346 views Asked by At

We use exist-db base for storing various xml documents, on which we perform searches using xquery. This is example of xml document:

<person personID="some_id">
    <name>
        <familyName>Doe</familyName>
        <firstName>John</firstName>
    </name>
</person>

The search we are using is fuzzy search, and the query is in following form

xquery version "3.0";
for $doc in collection('/db/Persons')/*[ft:query(.,'milan~')] 
let $score := ft:score($doc) 
order by $score descending return base-uri($doc)

The problem is that search orders results rather strange. For example, it ranks Milun, Milun, Golan, Vilon before Milan.
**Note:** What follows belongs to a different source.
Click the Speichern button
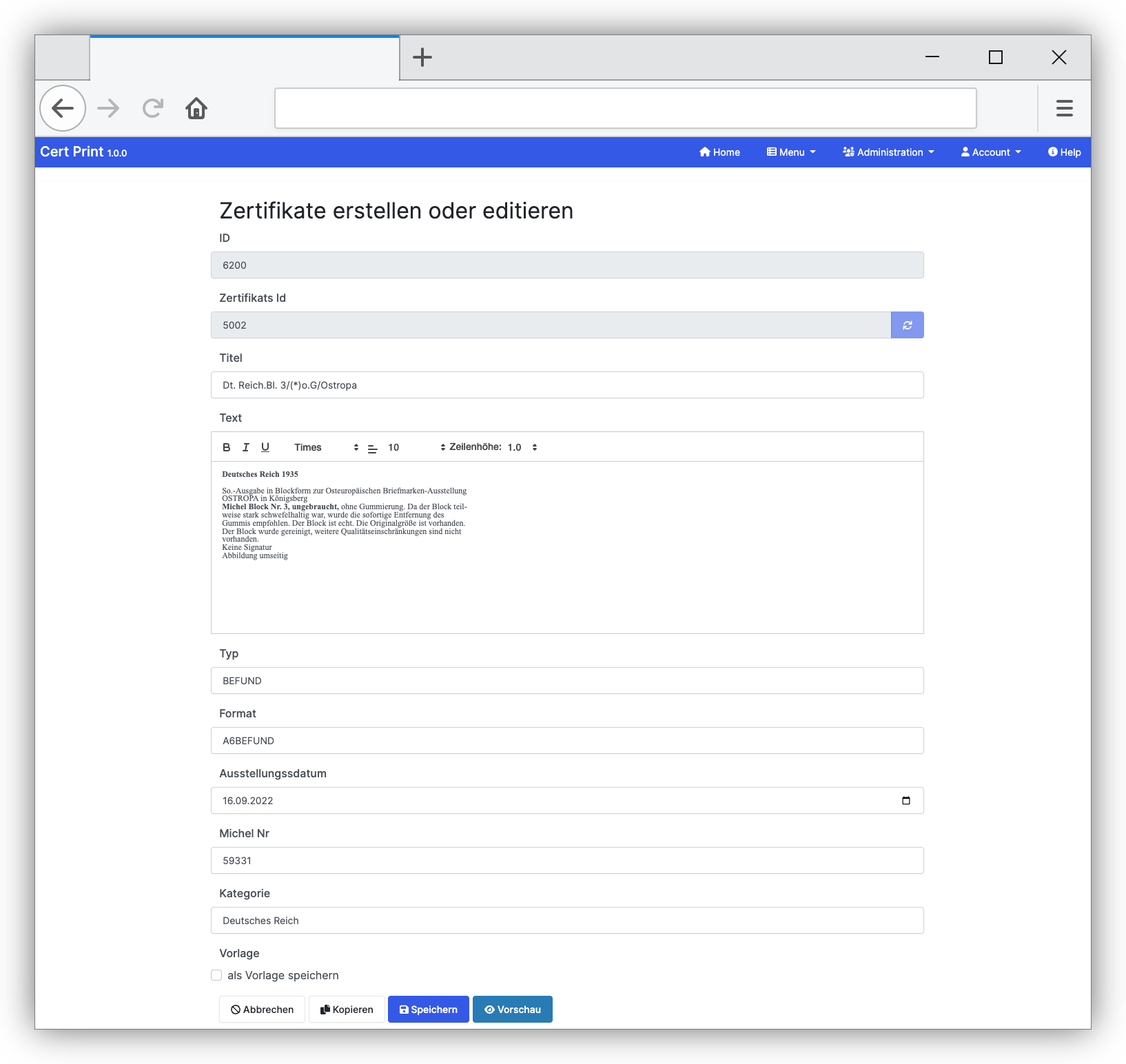 (428, 1010)
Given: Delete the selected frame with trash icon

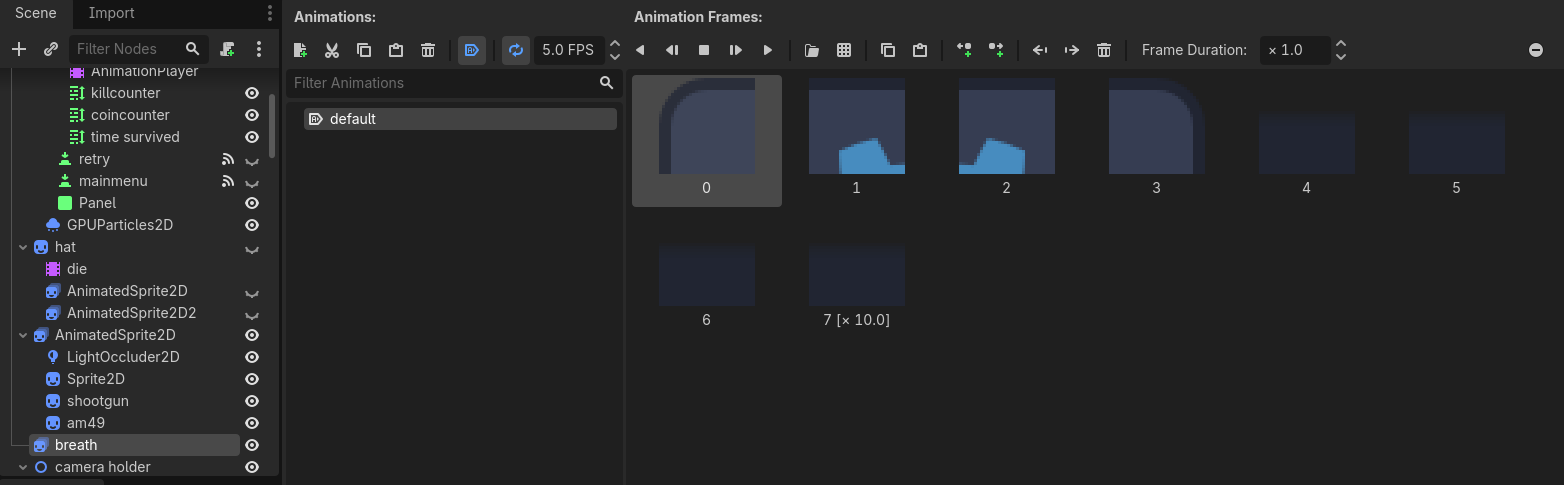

In other words, search assigns greater score to the results that are not exact match compared to the exact match ( Milan ). What are we doing wrong? Is there a way for exact matches to have higher scores compared to near-exact matches?

1

There are 1 answers

0
Joe Wicentowski On BEST ANSWER

eXist-db's full text search index is built on top of Apache Lucene. This problem was reported in the Lucene bug tracker (see https://issues.apache.org/jira/browse/LUCENE-329) and other products built on it, like ElasticSearch (see https://github.com/elastic/elasticsearch/issues/20369), and a fix was made in Lucene 5.3 with https://svn.apache.org/viewvc?view=revision&revision=1680548.

In order for eXist to benefit from this improvement, eXist would need to upgrade its Lucene libraries from the version in the current release of eXist, Lucene 4.10.4, to Lucene 5.3 or higher. Some API incompatibilities between Lucene 4.x and 5.x+ have so far prevented eXist from making this jump (see the open issue https://github.com/eXist-db/exist/issues/1160), but I believe the challenge isn't insurmountable.

In the meantime, as a workaround, you could add an additional query that looks for an exact match, and returns this only or as the first hit above the fuzzy matches. Depending on your application you may need to strip out the tilde from user-supplied input, but this should accomplish your goal.